WHEREAS, acting pursuant to Section 13.1(d)(i) of the Partnership Agreement, the General Partner has determined that the following amendment to the Partnership Agreement does not adversely affect the Limited Partners (including any particular class of Partnership Interests as compared to other classes of Partnership Interests) in any material respect.

NOW THEREFORE:

1. Amendment. The General Partner does hereby amend the Partnership Agreement by adding to Section 6.4 thereof a new subsection (d) as follows:

“(d) Notwithstanding any other provision of this Agreement and without limiting any other reductions described in this Section 6.4, aggregate distributions of Available Cash, if any, to the holder of the Incentive Distribution Rights provided for in this Section 6.4 with respect to each Quarter shall be reduced each Quarter by up to $209,000,000 (the “Quarterly Reduction Amount”) until such reductions shall, in the aggregate, equal $428,000,000; provided, however, that in any Quarter where the distributions of Available Cash to the holders of the Incentive Distribution Rights otherwise provided for in this Section 6.4 shall be less than the Quarterly Reduction Amount, the Quarterly Reduction Amount for such Quarter shall be adjusted downward to such lesser amount, which downward adjustment shall not otherwise reduce the aggregate $428,000,000 in reductions pursuant to this Section 6.4(d).”

2. Agreement in Effect. Except as hereby amended, the Partnership Agreement shall remain in full force and effect.

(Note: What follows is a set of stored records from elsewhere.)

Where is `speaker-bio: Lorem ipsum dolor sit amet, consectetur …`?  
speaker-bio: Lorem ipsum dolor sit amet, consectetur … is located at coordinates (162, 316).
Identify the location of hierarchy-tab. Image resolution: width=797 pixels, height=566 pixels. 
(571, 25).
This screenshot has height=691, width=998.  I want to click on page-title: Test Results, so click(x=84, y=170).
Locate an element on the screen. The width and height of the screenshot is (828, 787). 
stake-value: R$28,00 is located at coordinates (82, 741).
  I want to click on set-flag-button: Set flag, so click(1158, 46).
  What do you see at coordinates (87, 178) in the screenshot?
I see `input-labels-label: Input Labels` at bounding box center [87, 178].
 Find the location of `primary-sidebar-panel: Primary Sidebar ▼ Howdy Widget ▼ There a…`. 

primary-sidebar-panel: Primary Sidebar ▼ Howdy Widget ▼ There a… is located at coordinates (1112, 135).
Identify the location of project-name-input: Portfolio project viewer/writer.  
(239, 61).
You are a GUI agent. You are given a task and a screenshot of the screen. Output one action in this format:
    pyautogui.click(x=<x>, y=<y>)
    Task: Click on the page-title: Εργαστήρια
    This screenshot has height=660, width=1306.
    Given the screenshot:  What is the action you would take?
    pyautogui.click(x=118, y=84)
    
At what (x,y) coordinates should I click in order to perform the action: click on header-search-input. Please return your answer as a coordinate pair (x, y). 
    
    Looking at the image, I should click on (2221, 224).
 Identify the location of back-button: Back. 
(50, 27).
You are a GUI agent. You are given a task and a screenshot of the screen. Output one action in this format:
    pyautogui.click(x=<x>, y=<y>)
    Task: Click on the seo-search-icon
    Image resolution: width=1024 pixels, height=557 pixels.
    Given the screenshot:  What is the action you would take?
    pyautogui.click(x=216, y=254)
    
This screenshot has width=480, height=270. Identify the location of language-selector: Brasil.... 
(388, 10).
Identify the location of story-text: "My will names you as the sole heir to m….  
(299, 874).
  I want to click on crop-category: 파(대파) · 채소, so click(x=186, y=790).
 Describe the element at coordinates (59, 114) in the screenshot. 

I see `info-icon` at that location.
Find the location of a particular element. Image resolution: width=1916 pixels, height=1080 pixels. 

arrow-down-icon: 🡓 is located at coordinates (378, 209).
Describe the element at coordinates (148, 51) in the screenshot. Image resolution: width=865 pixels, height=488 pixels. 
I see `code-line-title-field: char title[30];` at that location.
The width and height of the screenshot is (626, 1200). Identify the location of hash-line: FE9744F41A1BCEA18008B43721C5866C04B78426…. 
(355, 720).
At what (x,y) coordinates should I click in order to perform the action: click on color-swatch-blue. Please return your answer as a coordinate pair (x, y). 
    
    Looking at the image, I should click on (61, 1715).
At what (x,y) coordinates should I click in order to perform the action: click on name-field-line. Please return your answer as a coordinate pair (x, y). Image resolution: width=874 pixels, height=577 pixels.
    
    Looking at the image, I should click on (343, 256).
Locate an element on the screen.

3. Applicable Law. This Amendment shall be governed by, and interpreted in accordance with, the laws of the State of Delaware, all rights and remedies being governed by such laws without regard to principles of conflicts of laws.

4. Severability. Each provision of this Amendment shall be considered severable and if for any reason any provision or provisions herein are determined to be invalid, unenforceable or illegal under any existing or future law, such invalidity, unenforceability or illegality shall not impair the operation of or affect those provisions of this Amendment that are valid, enforceable and legal

[Signature Page Follows]

 

2


IN WITNESS WHEREOF, this Amendment has been executed as of the date first written above.

 

GENERAL PARTNER:
WPZ GP LLC
By:  

/s/ Donald R. Chappel

  By:   Donald R. Chappel
  Title:   Chief Financial Officer

[Signature Page to Amendment No. 6 to First Amended and Restated Agreement of Limited Partnership of Williams Partners L.P.]